The Bay Area Air Quality Management District said a monitor in Napa recorded an air quality index of 442 Monday morning, with a high of 292 in San Rafael. Air quality indexes of 201 to 300 are considered “very unhealthy,” said Kristine Roselius, a district spokeswoman.

Late Monday morning, Napa was at 159 and San Rafael at 164, she said.

The district has no monitor in Santa Rosa.

Air quality above 100 is considered “unhealthy for sensitive groups,” and from 151 to 200 is unhealthy.

Roselius said she could not recall another time in which air quality indexes were so high for such a sustained period.

Particulate matter in smoke can irritate the eyes and airways, which can cause coughing, a scratchy throat and irritated sinuses, the district said. Smoke causes a greater risk to the elderly, children and people with respiratory illnesses.

“If it smells smoky or looks smoky, it’s a good time to stay indoors and especially to avoid exercise,” Roselius said.

Setting air conditioning to recirculate air rather than pull in outside air also is recommended, she said.

Breezy conditions, with north winds gusting more than 30 mph, continued through Monday morning, but were expected to ease overnight and shift to a flow from the south, National Weather Service meteorologist Roger Gass said.

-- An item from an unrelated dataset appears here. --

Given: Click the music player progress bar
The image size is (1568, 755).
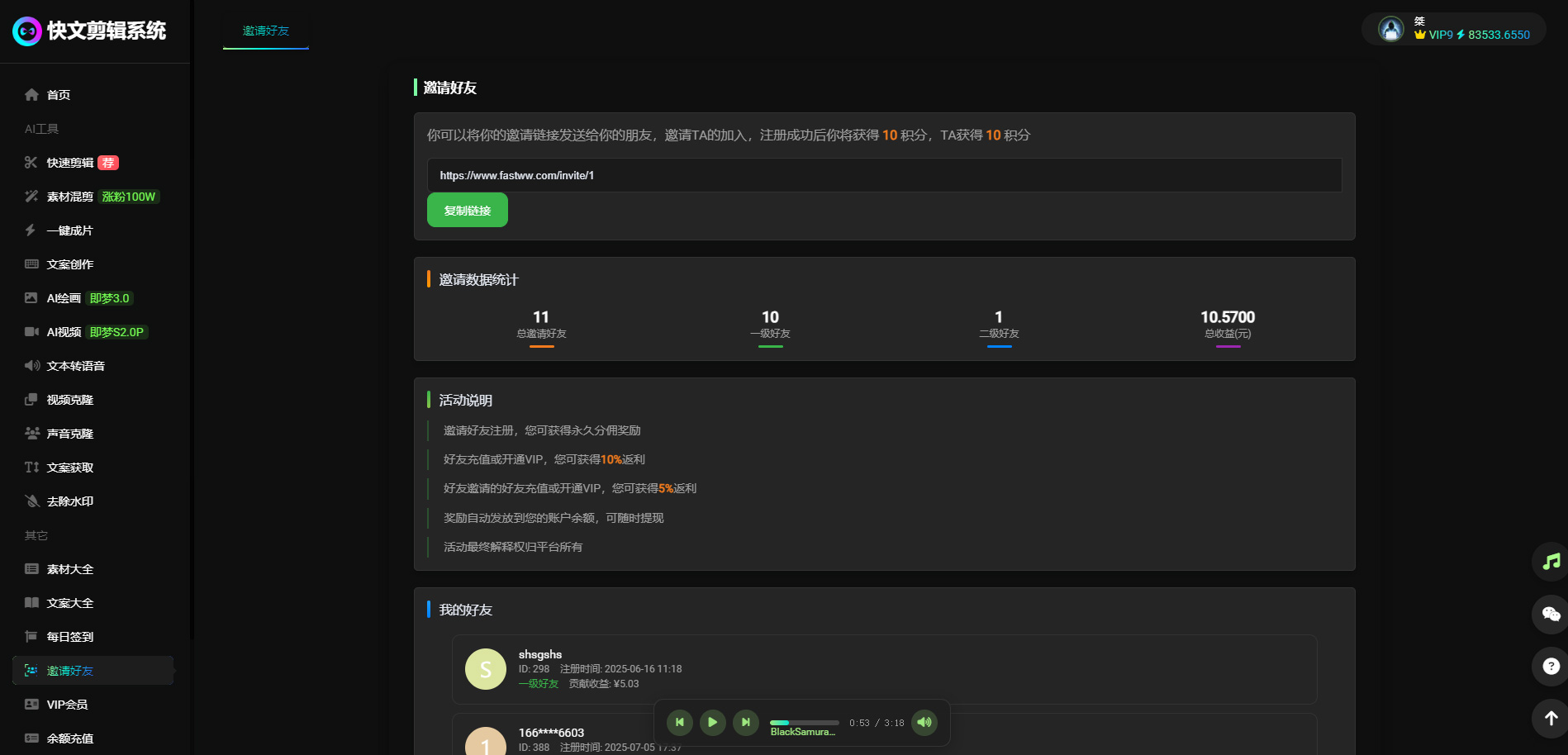Looking at the screenshot, I should pyautogui.click(x=804, y=722).
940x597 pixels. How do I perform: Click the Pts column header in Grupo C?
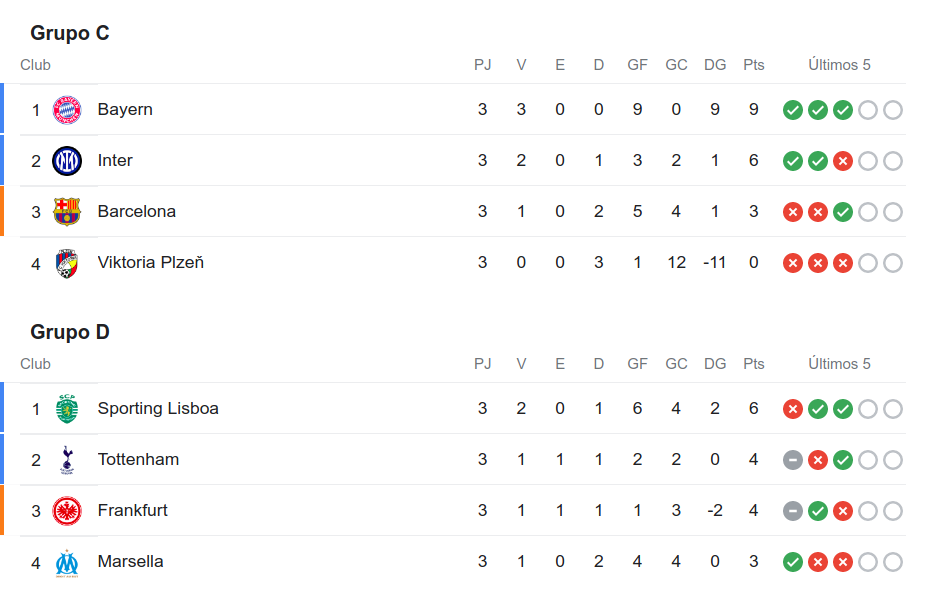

Temperatures in the Sonoma and Napa county fire area hit the mid- to upper-80s Monday and were expected to cool by about 10 degrees Tuesday, he said.

Humidity was in the teens Monday but was expected to rise to 60 to 85 percent overnight, especially in North Bay valleys, while the hills remain drier.

Smoke will linger in the air in the two counties, especially to the west of the fires, Gass said.